Dispute resolution is still a relatively new field, and has predictable problems with quality and consistency of approach. The writings reproduced here have been instrumental in improving quality control, and in distinguishing different dispute resolution objectives, in a number of organizations ranging from local and national nonprofits to the U.S. Department of State. On a broader level, this way of looking at mediation is now being used world-wide, as the basis for determining what makes a certification program credible for purposes of the International Mediation Institute (The Hague, Netherlands.) (See Assessing Mediators: a Bibliography, on the IMI’s Feedback Guidelines for Reviewers page.) Chris Honeyman served for a time as vice-chair of IMI’s Independent Standards Commission to help in the implementation.
Key Publications
Background
Selection tests based on these writings have been used in many places, beginning with labor mediators in Wisconsin and court-connected mediators in the Boston courts, and later extended to such large-scale systems as an internal employee mediation program at United Airlines and the mediator accreditation program of the Law Society of New South Wales, Australia. Selection tests, however, are not the only use of this type of analysis of mediation skill. Variations on the resulting sets of evaluation scales have been adapted for training and other purposes in many and varied settings — e.g. in a State of Pennsylvania program handling special education disputes, in the National Center for Mediation and Conflict Resolution of the Israeli Ministry of Justice, and in a World Bank-financed reform effort for the court system of Russia.
The origins of the train of thinking represented in all of these reports are in Five Elements of Mediation and On Evaluating Mediators. For program administrators and scholars, the key report here (because it assessed the impact of most of the others, and made adjustments) is Performance-Based Assessment–A Methodology. The remaining publications on this page describe a variety of uses of the underlying approach. But if you are an attorney or business executive who just needs to pick a mediator for one case, we recommend that you start with the Consumer Guide. It’s a free booklet prepared by the Alaska Judicial Council as a lay person’s guide to the issues discussed in the Methodology.
Notes on selected writings
Skill Is Not Enough: This 2004 Negotiation Journal article by Chris Honeyman, Bee Chen Goh and Loretta Kelly compares mediation in Chinese-Malaysian and Aboriginal Australian villages with mediation in the US court system, and finds surprising similarities. (Yes, really.) What’s more, the similarities explain something that has puzzled students of mediation for decades.

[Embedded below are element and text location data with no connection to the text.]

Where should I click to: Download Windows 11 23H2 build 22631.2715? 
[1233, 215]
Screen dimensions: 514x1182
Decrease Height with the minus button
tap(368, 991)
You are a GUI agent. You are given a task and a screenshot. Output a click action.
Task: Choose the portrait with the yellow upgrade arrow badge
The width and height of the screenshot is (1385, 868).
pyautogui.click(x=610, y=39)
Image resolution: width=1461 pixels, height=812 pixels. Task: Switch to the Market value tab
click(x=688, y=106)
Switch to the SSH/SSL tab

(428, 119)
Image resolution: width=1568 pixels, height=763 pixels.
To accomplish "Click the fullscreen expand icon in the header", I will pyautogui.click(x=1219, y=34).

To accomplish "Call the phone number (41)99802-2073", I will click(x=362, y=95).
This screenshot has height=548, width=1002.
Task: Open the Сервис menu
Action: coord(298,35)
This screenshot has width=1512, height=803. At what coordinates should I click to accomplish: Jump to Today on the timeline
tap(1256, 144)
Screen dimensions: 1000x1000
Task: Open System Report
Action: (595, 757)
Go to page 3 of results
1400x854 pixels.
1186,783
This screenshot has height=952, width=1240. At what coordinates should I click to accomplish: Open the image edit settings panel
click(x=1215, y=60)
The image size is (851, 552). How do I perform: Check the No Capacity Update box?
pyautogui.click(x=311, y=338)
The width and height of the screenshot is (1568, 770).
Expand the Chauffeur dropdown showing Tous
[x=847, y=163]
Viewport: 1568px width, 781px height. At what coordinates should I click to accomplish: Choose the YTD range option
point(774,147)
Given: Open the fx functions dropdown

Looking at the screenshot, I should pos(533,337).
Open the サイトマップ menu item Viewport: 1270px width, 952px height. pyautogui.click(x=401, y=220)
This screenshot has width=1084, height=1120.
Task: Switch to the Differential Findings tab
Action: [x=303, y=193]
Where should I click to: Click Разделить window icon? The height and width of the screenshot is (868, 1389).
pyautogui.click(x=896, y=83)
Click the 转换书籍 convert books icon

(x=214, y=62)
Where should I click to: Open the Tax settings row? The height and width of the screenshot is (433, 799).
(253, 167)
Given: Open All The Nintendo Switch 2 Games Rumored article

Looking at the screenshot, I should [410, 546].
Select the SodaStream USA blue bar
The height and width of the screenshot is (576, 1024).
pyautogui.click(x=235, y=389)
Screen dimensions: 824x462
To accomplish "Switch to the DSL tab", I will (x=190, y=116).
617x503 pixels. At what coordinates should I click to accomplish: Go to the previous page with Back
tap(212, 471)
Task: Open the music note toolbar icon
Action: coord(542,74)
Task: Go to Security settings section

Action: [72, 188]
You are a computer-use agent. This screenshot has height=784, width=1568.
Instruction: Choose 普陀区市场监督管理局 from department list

Finding And Hiring Quality Neutrals: This 1996 publication is still surprisingly relevant. It features an in-depth examination of many of the most difficult issues facing mediators and dispute resolution program managers in federal agencies. With Chris Honeyman, Charles Pou, Jr., and ten other contributors, it was originally published by the U.S. EPA and seven other federal and state agencies. At approx. 70 pages, this document is most easily read in printed form.
Credentialing Approaches: The slow movement toward skills-based testing continues: This short 2001 article by law professor Ellen Waldman assesses the then “state of the art” of efforts to guarantee quality of mediation services. It appeared in Dispute Resolution Magazine, Fall 2001 (American Bar Association, Section of Dispute Resolution; Vol. 8, No. 1) and is reproduced here by permission.
“…In 1988 mediator Chris Honeyman began the first effort to isolate the particular skills required for effective mediation….Honeyman’s test was not designed as a one-size-fits-all invention, but as a flexible instrument that programs could modify to fit their particular needs.” From Waldman, E. (2001) “Credentialing Approaches…”
Performance-Based Assessment – A Methodology
The publication of Performance-Based Assessment: A Methodology completed the 1990-95 Test Design Project, a national effort to improve competency testing in dispute resolution. The Methodology remains the most thorough available document on the technology of quality control in mediation.